Is it possible to parse an XML file recursively using XML::Twig?

Ppeoc has asked for the wisdom of the Perl Monks concerning the following question:

How can I parse a huge highly nested XML document to display each leaf element. I want to do this recursively where the child is thrown into the recursive function the leaf is found. Is this possible using XML:TWIG?
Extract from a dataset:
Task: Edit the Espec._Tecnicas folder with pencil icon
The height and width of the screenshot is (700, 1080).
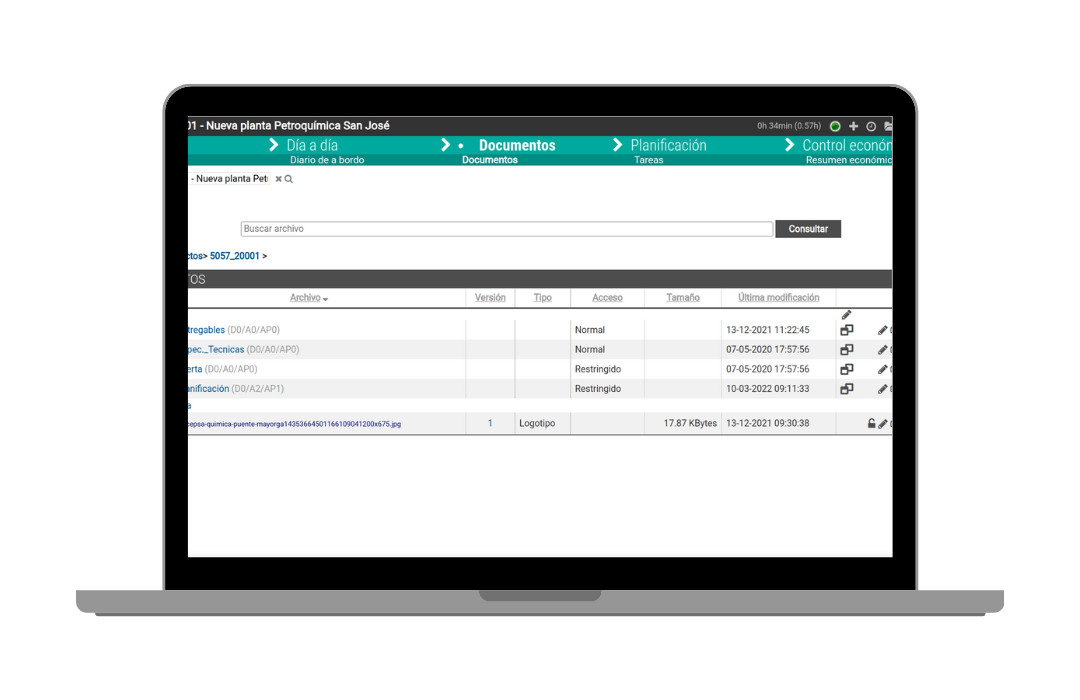Action: [882, 350]
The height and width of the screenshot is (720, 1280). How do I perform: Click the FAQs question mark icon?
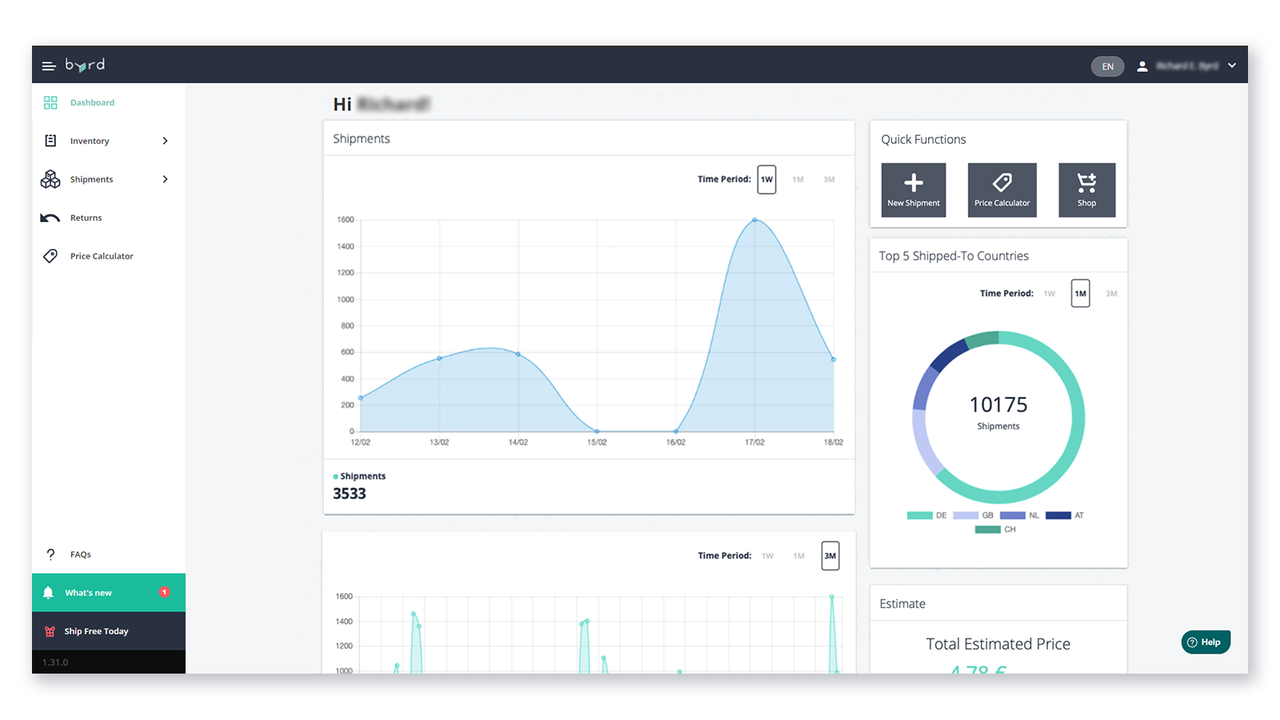pos(50,554)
Here is a sample code I want to parse

<?xml version="1.0" encoding="UTF-8"?>
-<ArrayOfBooks>
-<Book>
<Title>The book of books</Title>
<Author>Sally</Author>
<Released>1/2/2008</Released>
</Book>
-<Book>
<Title>The page of pages</Title>
<Author>Amanda</Author>
<Released>6/3/1998</Released>
</Book>
<Book>
<Title>The book of pages</Title>
<Author>John</Author>
<Released>6/22/1963</Released>
</Book>
<Book>
<Title>The rock of ages</Title>
<Author>Frank</Author>
<Released>5/21/2004</Released>
</Book>
<Book>
<Title>The age of rocks</Title>
<Author>Mary</Author>
<Released>8/16/1944</Released>
</Book>
</ArrayOfBooks>
[download]

Say I want to parse all the children in the snippet code below. I want to recursively parse each node till the last child is reached. I have no information about the nodes as they are dynamic. My actual file is highly nested. How can I do this using Twig?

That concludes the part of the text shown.